CDC a majority of patients with the illness have reported using products containing the compound tetrahydrocannabinol (THC), the high-inducing chemical found in marijuana. However, investigators said they are not yet narrowing the scope of their probe.
Schuchat said CDC recommends that people abstain from vaping products, and particularly products that use THC. "We really have the feeling right now that there might be a lot of different, nasty things in e-cigarette or vaping products," she said.
Lung damage among some patients with illness resembles chemical burns, researchers find
While federal and state investigators continue to search for a common cause among patients with the lung illness, physicians at Mayo Clinic noted that "few reports of vaping-associated lung injury have included histopathological findings."
To fill that void, the providers examined the lung biopsies of 17 patients with probable or confirmed cases of the vaping-associated lung illness, including two who died. All of the patients reported a history of vaping, and 71% reported vaping marijuana or cannabis oils. The patients ranged in age from 19 to 67.
The physicians found all of the biopsies showed signs of lung inflammation—or pneumonitis—and damage to airway and lung tissue, similar to individuals who have been exposed to chemical spills or harmful gases. According to the physicians, the findings suggest the illness might be caused by "one or more inhaled toxic substances," though they noted that the biopsies did not offer any clues as to which chemicals may have caused the damage.

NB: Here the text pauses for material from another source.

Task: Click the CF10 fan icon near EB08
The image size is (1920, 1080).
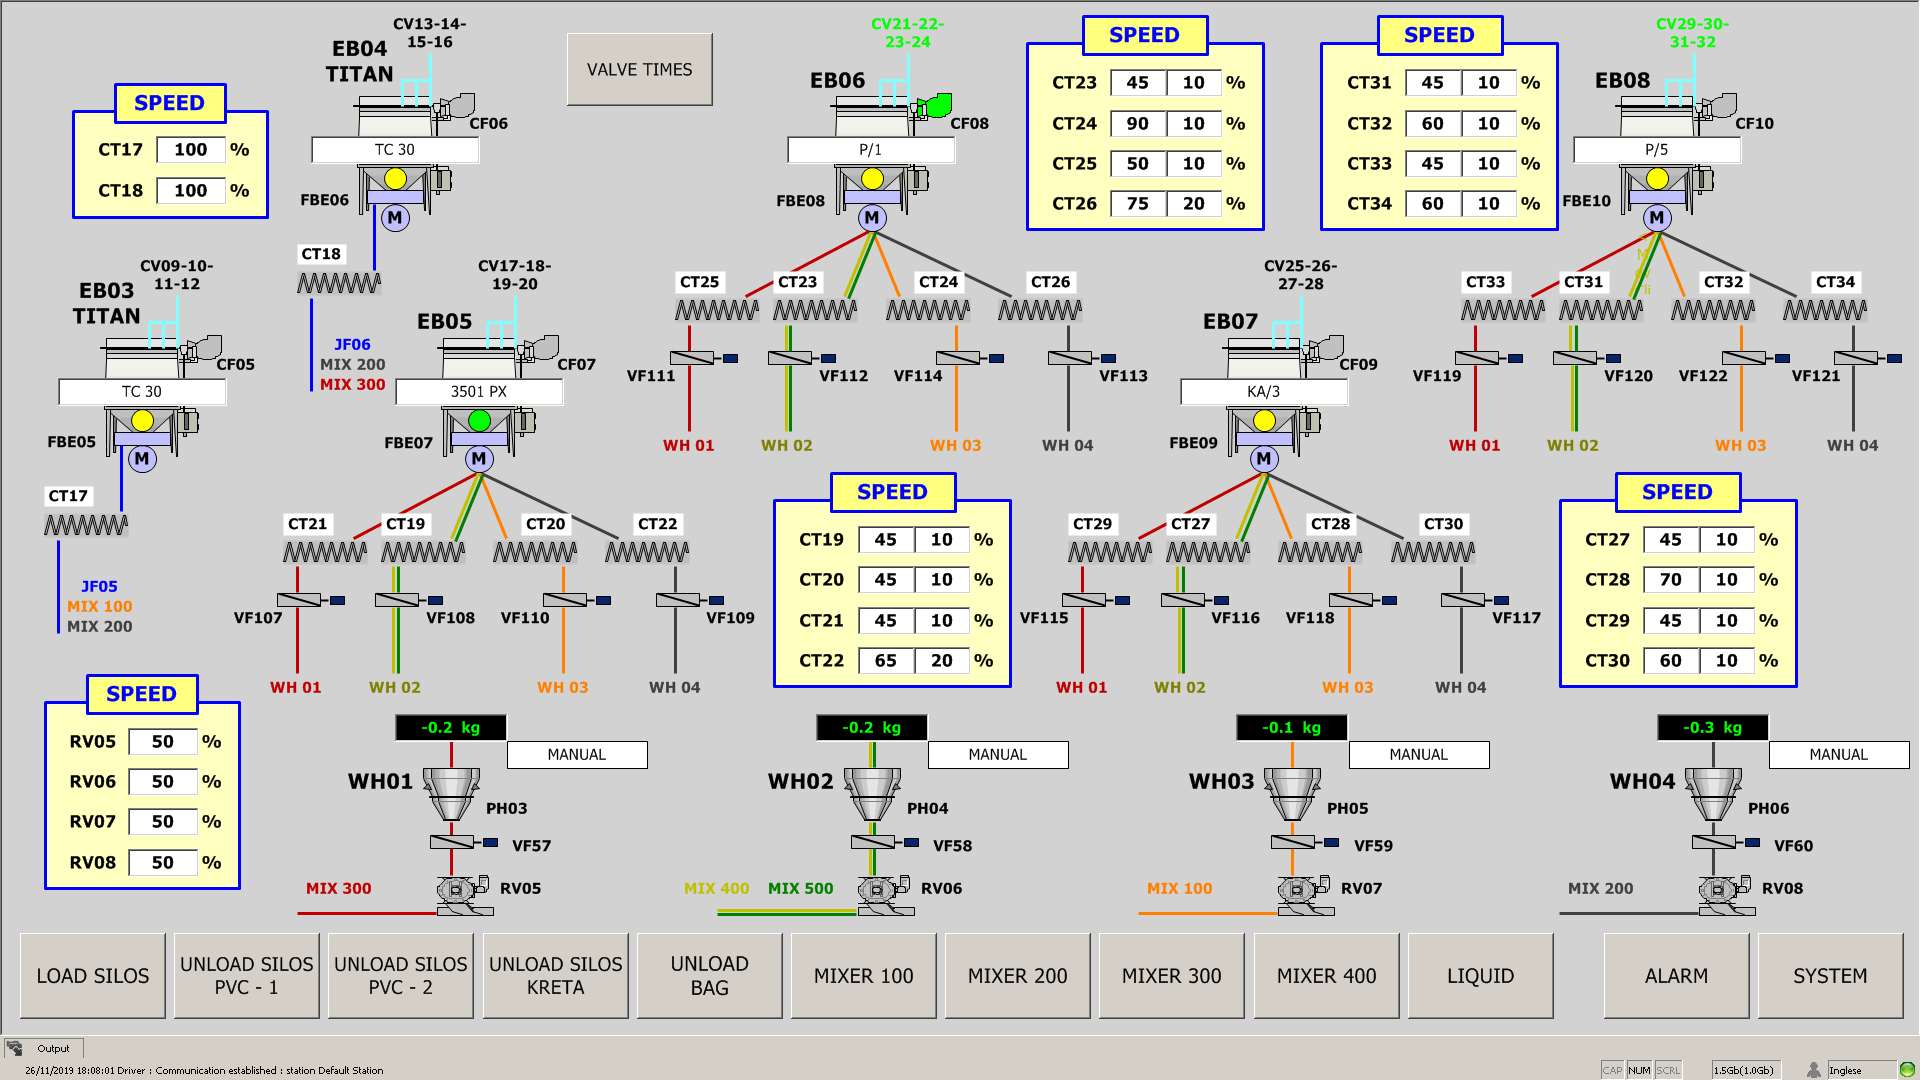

The researchers also noted that the biopsies did not show evidence of lipoid pneumonia, which happens when fat enters the lungs. The researchers found the biopsies showed some evidence of lipids in macrophages, which are a type of immune cell, but did not support any of the previous hypotheses suggesting lipids inhaled through vaping devices might be the culprit behind the lung illness, because the symptoms the 17 patients experienced were not consistent with lipoid pneumonia.

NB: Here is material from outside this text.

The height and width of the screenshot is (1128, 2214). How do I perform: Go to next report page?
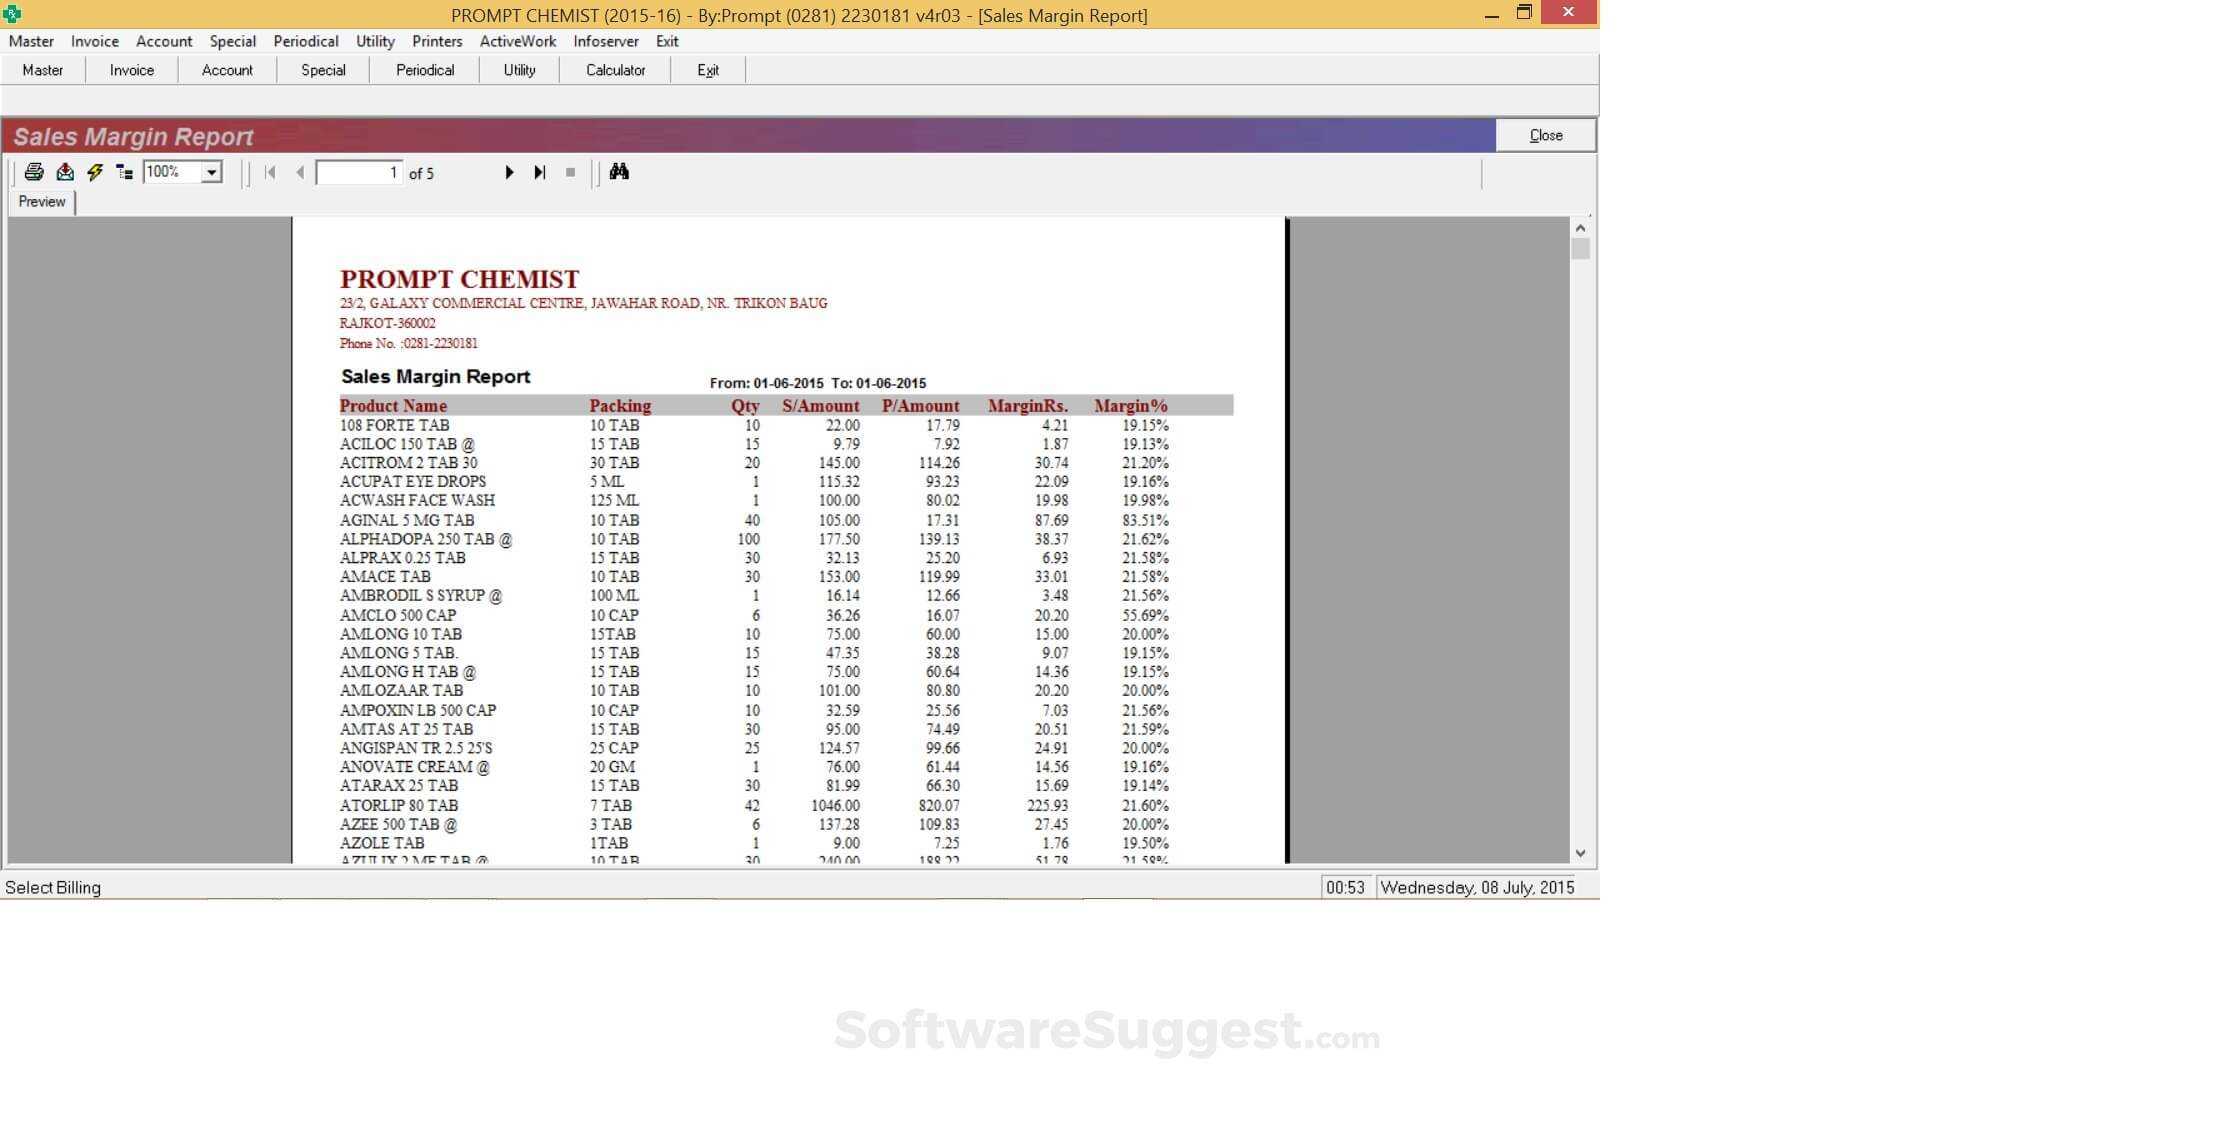pos(509,172)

Brandon Larsen, a senior author of the study and a pathologist at Mayo Clinic Arizona, said, "All 17 of our cases show a pattern of injury in the lung that looks like a toxic chemical exposure, a toxic chemical fume exposure, or a chemical burn injury." He added, "To be honest, they look like the kind of change you would expect to see in an unfortunate worker in an industrial accident where a big barrel of toxic chemicals spills, and that person is exposed to toxic fumes and there is a chemical burn in the airways."
How the data can improve public health officials' response
Researchers have said finding a way to diagnosis the lung illnesses might help determine the source of the condition, but it would also help them address the emerging public health crisis by clarifying the messaging surrounding the illness.
Sean Callahan, a University of Utah pulmonologist involved in a separate study on the vaping illness released last month, said, "We still don't know 100% what's causing this, but if you're saying it's because a bunch of people are inhaling oil, then young people might say, 'Oh we just shouldn't inhale oil. We need to have a good message around this."
Larsen recommended that future studies "look more closely at the chemical compounds, and not just oils, … to figure out which ones are injurious" (Joseph, STAT News, 10/2; Lee Hotz, Wall Street Journal, 10/2; Bowden, The Hill, 10/1; Grady, New York Times, 10/3; Butt et al., New England Journal of Medicine, 10/2; Stanglin, USA Today, 10/3; Sun, Washington Post, 10/3).